[Saved entries]
::::

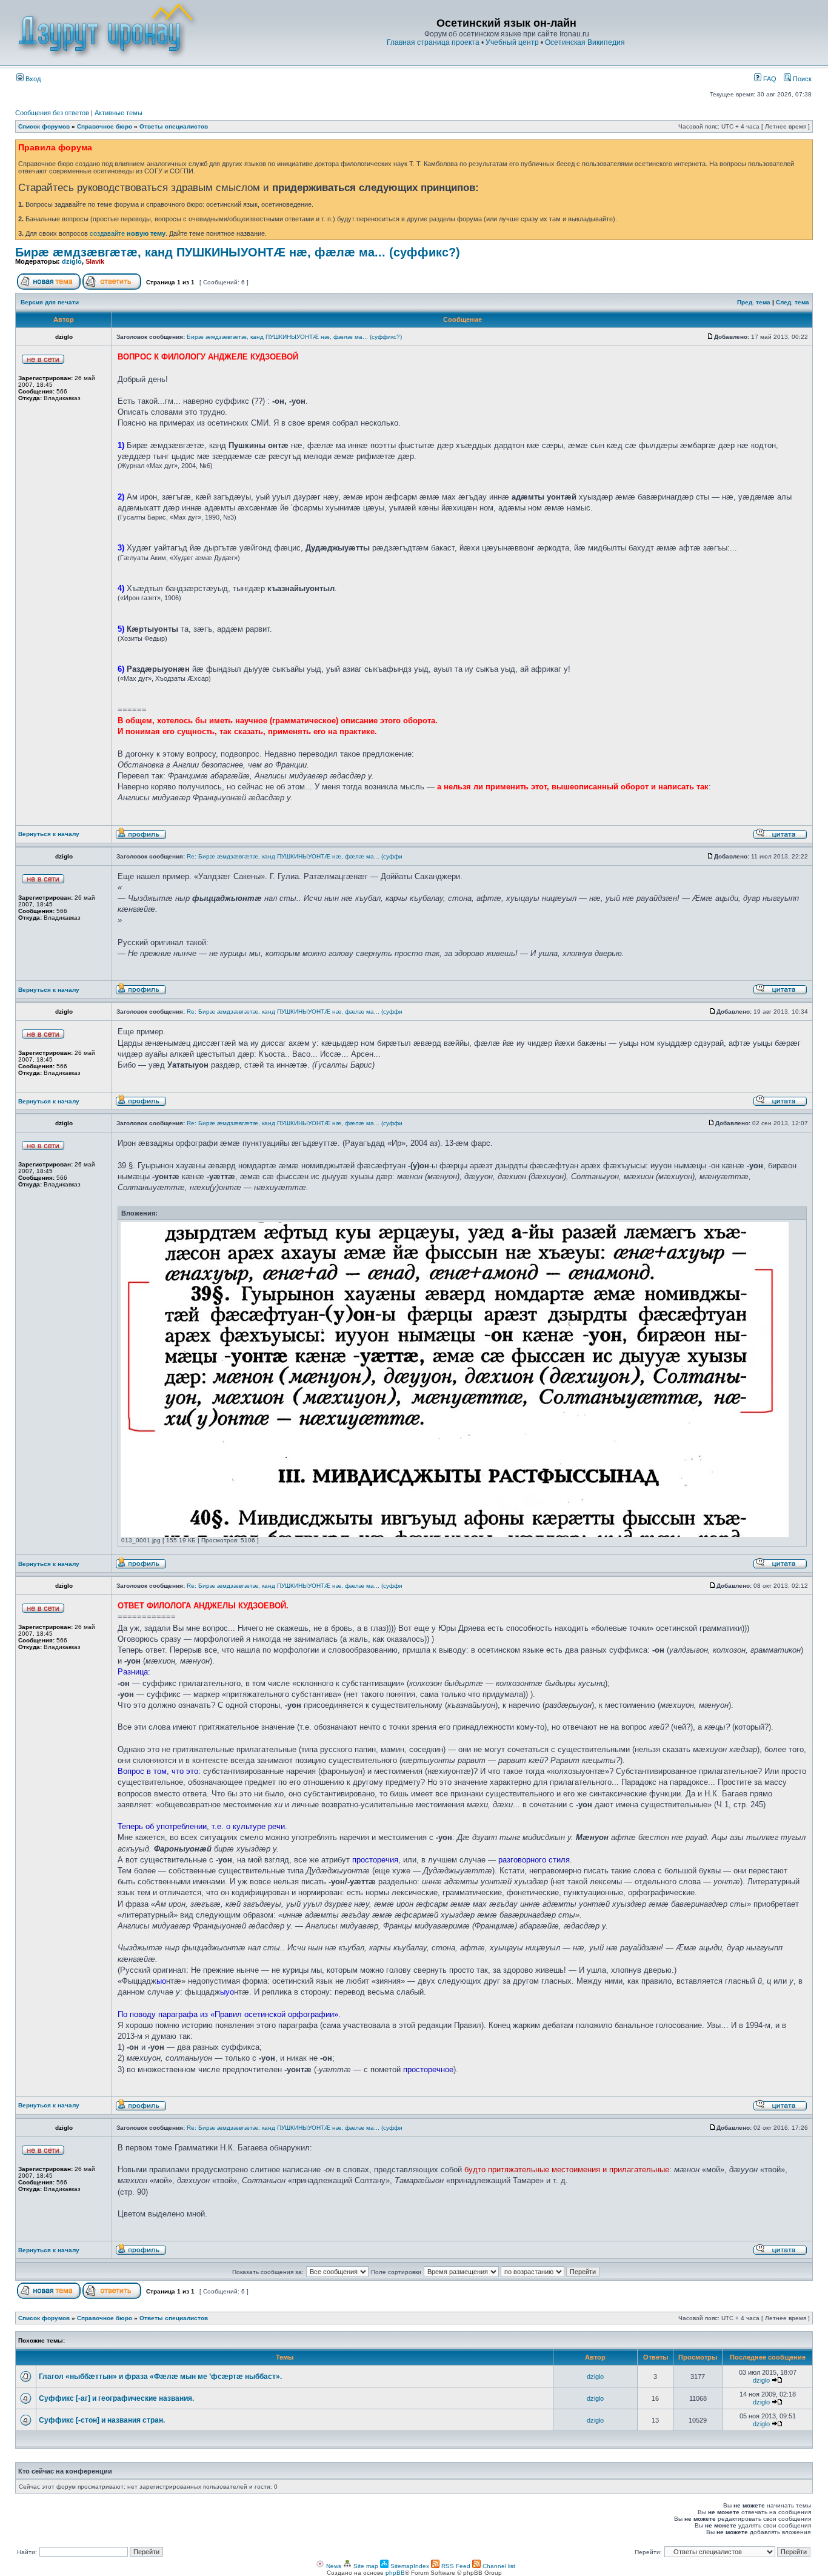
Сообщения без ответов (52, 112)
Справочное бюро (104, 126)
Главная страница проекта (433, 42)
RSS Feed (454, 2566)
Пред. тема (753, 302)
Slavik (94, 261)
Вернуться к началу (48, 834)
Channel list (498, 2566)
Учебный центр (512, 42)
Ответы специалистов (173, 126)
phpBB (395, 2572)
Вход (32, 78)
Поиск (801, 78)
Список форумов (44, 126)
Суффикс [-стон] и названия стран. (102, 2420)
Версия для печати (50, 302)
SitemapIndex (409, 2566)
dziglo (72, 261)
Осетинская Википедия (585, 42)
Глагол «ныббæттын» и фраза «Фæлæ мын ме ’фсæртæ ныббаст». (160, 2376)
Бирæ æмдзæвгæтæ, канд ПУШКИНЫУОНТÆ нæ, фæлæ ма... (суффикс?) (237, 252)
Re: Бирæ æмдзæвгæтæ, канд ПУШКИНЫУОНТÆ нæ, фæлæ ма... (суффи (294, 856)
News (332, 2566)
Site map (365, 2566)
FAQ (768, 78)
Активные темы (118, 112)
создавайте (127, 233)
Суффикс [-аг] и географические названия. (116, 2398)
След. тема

::::

* [Activity]: Omit the images and transcribe all of the records above word for word.

* [Reply to the task]:
Сообщения без ответов (52, 112)
Справочное бюро (104, 126)
Главная страница проекта (433, 42)
RSS Feed (454, 2566)
Пред. тема (753, 302)
Slavik (94, 261)
Вернуться к началу (48, 834)
Channel list (498, 2566)
Учебный центр (512, 42)
Ответы специалистов (173, 126)
phpBB (395, 2572)
Вход (32, 78)
Поиск (801, 78)
Список форумов (44, 126)
Суффикс [-стон] и названия стран. (102, 2420)
Версия для печати (50, 302)
SitemapIndex (409, 2566)
dziglo (72, 261)
Осетинская Википедия (585, 42)
Глагол «ныббæттын» и фраза «Фæлæ мын ме ’фсæртæ ныббаст». (160, 2376)
Бирæ æмдзæвгæтæ, канд ПУШКИНЫУОНТÆ нæ, фæлæ ма... (суффикс?) (237, 252)
Re: Бирæ æмдзæвгæтæ, канд ПУШКИНЫУОНТÆ нæ, фæлæ ма... (суффи (294, 856)
News (332, 2566)
Site map (365, 2566)
FAQ (768, 78)
Активные темы (118, 112)
создавайте (127, 233)
Суффикс [-аг] и географические названия. (116, 2398)
След. тема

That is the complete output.